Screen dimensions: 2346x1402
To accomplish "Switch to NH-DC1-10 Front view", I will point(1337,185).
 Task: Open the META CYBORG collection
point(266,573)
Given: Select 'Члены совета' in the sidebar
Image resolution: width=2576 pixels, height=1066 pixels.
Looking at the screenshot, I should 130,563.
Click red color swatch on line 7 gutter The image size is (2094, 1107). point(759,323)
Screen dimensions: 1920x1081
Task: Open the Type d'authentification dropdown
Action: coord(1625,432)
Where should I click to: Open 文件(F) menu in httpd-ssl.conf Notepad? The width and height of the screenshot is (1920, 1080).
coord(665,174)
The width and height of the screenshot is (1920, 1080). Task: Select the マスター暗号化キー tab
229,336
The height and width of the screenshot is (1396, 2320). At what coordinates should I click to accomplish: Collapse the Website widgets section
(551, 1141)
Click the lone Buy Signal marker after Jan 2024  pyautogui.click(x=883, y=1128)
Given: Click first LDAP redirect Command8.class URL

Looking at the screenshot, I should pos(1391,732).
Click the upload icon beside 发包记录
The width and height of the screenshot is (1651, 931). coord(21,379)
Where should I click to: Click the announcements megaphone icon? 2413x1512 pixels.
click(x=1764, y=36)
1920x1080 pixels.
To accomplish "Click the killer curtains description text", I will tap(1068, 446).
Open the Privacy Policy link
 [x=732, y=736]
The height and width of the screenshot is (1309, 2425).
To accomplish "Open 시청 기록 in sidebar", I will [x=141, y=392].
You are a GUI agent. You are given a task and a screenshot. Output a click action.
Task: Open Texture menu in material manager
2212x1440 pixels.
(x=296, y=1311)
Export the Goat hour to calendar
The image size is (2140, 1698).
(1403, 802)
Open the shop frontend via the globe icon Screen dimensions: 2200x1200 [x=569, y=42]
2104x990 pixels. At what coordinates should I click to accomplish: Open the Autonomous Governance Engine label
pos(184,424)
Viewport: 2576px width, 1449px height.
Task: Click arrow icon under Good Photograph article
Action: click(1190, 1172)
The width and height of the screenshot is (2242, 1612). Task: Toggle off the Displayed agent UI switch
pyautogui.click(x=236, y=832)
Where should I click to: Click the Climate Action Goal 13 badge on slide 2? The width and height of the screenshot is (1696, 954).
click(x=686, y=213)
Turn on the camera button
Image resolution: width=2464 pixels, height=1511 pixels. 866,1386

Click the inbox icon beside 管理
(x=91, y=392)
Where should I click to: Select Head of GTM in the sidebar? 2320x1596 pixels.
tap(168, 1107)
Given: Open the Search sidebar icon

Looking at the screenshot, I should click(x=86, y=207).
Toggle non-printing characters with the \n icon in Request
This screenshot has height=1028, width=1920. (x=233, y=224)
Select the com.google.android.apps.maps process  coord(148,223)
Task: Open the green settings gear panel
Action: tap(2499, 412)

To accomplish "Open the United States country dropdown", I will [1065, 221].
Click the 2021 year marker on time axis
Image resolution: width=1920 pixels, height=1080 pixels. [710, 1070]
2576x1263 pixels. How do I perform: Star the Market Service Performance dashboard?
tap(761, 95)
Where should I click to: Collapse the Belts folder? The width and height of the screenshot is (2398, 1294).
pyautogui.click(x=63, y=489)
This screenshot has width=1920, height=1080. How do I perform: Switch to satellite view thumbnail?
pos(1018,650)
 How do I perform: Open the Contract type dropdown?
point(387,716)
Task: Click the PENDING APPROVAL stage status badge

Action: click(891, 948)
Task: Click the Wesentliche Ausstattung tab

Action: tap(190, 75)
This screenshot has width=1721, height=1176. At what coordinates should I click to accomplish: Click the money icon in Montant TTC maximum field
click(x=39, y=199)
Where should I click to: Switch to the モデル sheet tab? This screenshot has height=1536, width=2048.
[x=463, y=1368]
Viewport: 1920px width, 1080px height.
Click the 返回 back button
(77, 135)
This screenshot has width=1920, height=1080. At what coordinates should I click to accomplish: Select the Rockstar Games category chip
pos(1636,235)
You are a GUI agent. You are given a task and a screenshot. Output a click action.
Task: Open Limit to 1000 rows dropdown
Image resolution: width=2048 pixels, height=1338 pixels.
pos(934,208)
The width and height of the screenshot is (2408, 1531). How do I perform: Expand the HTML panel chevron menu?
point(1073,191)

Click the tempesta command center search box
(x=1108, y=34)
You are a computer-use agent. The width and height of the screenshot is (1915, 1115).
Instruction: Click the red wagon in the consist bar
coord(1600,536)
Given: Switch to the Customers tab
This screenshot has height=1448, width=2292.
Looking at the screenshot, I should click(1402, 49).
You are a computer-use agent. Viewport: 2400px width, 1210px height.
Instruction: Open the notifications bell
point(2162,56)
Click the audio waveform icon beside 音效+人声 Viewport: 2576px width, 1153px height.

**What the task asks:**
Repeat only the lines above, from the first line of the entries through the line that contains "Open the shop", including both ends.

**Task output:**
Screen dimensions: 2346x1402
To accomplish "Switch to NH-DC1-10 Front view", I will point(1337,185).
 Task: Open the META CYBORG collection
point(266,573)
Given: Select 'Члены совета' in the sidebar
Image resolution: width=2576 pixels, height=1066 pixels.
Looking at the screenshot, I should 130,563.
Click red color swatch on line 7 gutter The image size is (2094, 1107). point(759,323)
Screen dimensions: 1920x1081
Task: Open the Type d'authentification dropdown
Action: coord(1625,432)
Where should I click to: Open 文件(F) menu in httpd-ssl.conf Notepad? The width and height of the screenshot is (1920, 1080).
coord(665,174)
The width and height of the screenshot is (1920, 1080). Task: Select the マスター暗号化キー tab
229,336
The height and width of the screenshot is (1396, 2320). At what coordinates should I click to accomplish: Collapse the Website widgets section
(551, 1141)
Click the lone Buy Signal marker after Jan 2024  pyautogui.click(x=883, y=1128)
Given: Click first LDAP redirect Command8.class URL

Looking at the screenshot, I should pos(1391,732).
Click the upload icon beside 发包记录
The width and height of the screenshot is (1651, 931). coord(21,379)
Where should I click to: Click the announcements megaphone icon? 2413x1512 pixels.
click(x=1764, y=36)
1920x1080 pixels.
To accomplish "Click the killer curtains description text", I will tap(1068, 446).
Open the Privacy Policy link
 [x=732, y=736]
The height and width of the screenshot is (1309, 2425).
To accomplish "Open 시청 기록 in sidebar", I will [x=141, y=392].
You are a GUI agent. You are given a task and a screenshot. Output a click action.
Task: Open Texture menu in material manager
2212x1440 pixels.
(x=296, y=1311)
Export the Goat hour to calendar
The image size is (2140, 1698).
(1403, 802)
Open the shop frontend via the globe icon Screen dimensions: 2200x1200 [x=569, y=42]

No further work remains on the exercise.